# WORK TASK
How many lines of the data contain the word "https"? Give only that number.

(EXTRACTED RECORDS begins)

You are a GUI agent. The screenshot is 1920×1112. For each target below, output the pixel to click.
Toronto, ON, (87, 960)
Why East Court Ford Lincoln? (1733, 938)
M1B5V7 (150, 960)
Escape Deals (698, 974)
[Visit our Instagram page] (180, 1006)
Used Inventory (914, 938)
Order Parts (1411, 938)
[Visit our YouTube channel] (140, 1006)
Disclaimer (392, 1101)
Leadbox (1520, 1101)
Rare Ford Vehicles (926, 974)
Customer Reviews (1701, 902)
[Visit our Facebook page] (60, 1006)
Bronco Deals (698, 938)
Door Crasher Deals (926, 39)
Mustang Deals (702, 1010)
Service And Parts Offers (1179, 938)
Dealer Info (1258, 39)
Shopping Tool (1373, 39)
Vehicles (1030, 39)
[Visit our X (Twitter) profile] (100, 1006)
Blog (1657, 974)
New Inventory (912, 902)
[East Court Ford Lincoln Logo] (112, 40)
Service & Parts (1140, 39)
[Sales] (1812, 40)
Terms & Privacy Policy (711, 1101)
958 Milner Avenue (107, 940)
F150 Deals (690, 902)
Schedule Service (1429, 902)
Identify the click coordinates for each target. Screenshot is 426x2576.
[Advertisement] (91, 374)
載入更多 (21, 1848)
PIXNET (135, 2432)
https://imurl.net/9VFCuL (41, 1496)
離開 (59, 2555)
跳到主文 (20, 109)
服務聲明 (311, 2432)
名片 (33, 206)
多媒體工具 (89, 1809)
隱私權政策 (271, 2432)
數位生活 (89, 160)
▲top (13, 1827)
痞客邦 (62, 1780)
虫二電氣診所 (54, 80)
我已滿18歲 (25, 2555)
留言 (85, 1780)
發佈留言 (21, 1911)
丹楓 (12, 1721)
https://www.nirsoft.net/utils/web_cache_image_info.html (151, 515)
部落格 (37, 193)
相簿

(EXTRACTED RECORDS ends)

# RESULT FOR THIS TASK
2